Assessing the performance of the Whisperflow® continuous positive airway pressure generator: a bench study

G. W. Glover and S. J. Fletcher*

Intensive Care Unit, Bradford Teaching Hospitals NHS Foundation Trust, Duckworth Lane, Bradford BD9 6RJ, UK

* Corresponding author. E-mail: sjfletcher{at}doctors.org.uk

Background: There are few data describing the performance of the Whisperflow® continuous positive airway pressure (CPAP) generator.

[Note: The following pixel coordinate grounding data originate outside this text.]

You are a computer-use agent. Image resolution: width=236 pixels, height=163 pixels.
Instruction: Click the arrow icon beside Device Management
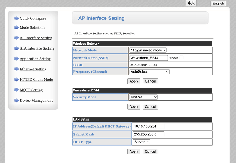pyautogui.click(x=17, y=100)
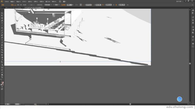This screenshot has width=195, height=109.
Task: Open the top panel icon in the right dock
Action: (x=193, y=11)
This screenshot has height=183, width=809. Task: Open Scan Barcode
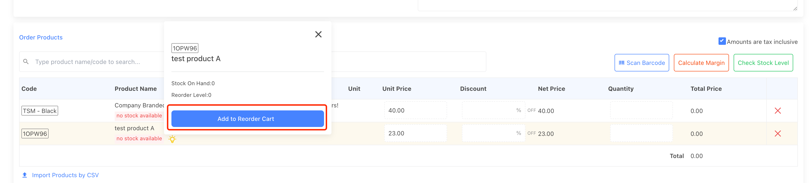pyautogui.click(x=641, y=63)
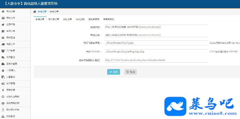Click the blue breadcrumb link beside the home icon

click(42, 12)
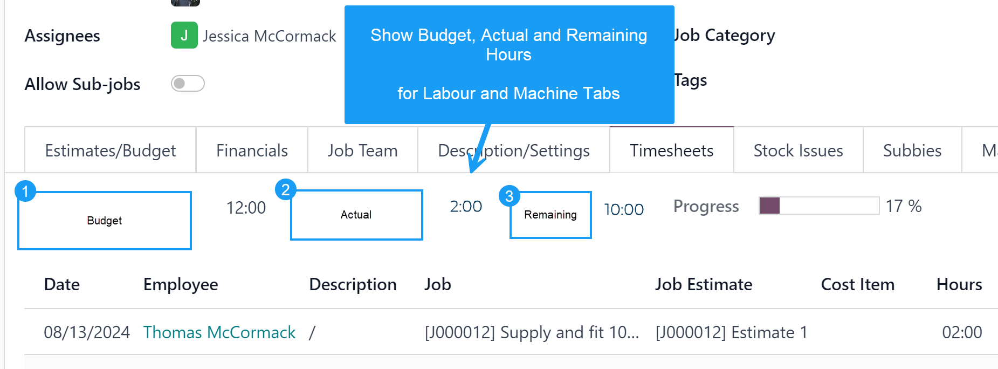This screenshot has width=998, height=369.
Task: Click the 17% progress bar
Action: [x=818, y=206]
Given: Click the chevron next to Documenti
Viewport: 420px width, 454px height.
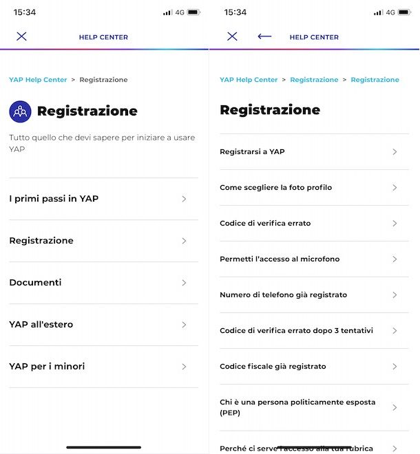Looking at the screenshot, I should pos(184,283).
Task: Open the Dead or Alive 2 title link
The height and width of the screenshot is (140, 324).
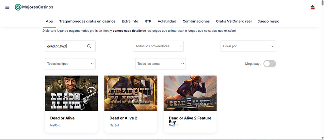Action: (123, 118)
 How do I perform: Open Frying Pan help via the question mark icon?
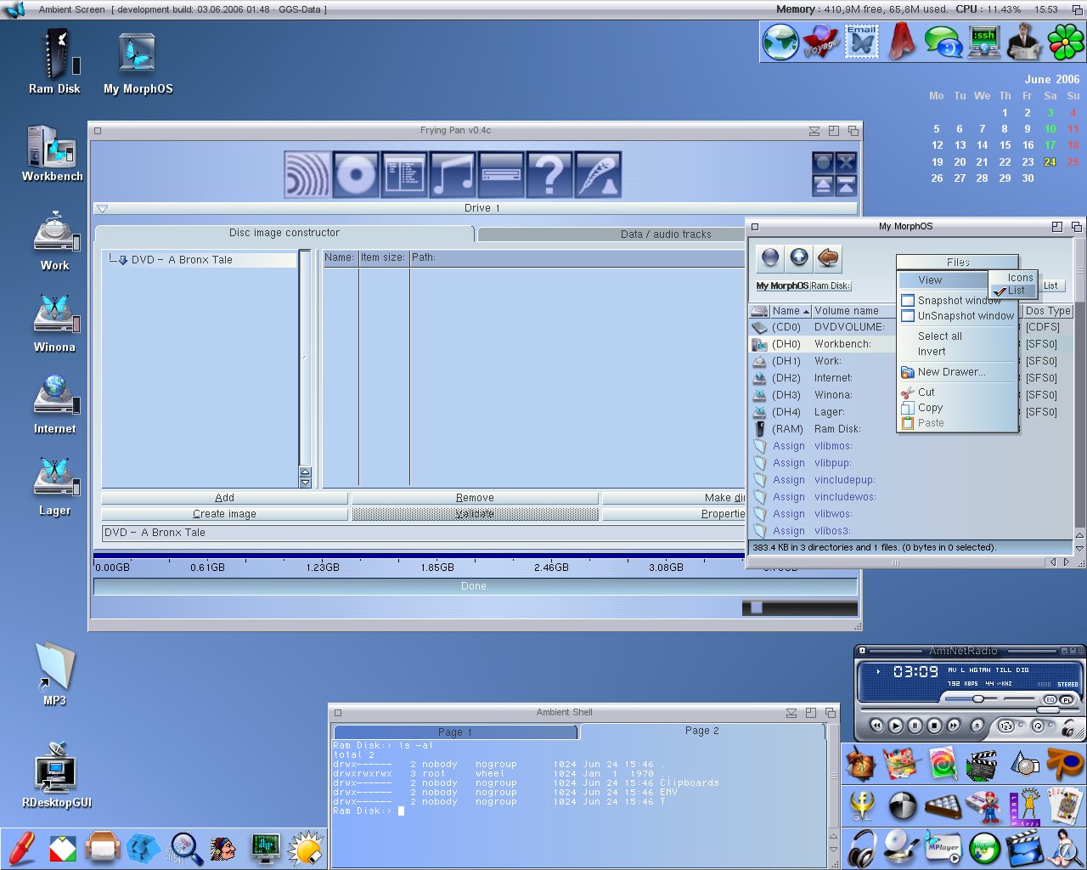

Methods: (i) (a) A static test of 11 Whisperflow devices examining maximum flow generation with no load and with 2.5, 5, 7.5, 10, 15, and 20 cm H2O valve loading, at varying FIO2. (b) CPAP valves (Accu-peep®, Vital Signs, Totowa, NJ, USA) were tested by measuring mean upstream pressure at varying flows in five valves (2.5, 5, 7.5, 10, 15, and 20 cm H2O). (ii) We measured the mean and minimum inspiratory mask pressure generated by a representative Whisperflow device in a model of spontaneous respiration. Measurements were made with combinations of FIO2, ventilatory frequency, tidal volume, and valve loading similar to those encountered in clinical practice.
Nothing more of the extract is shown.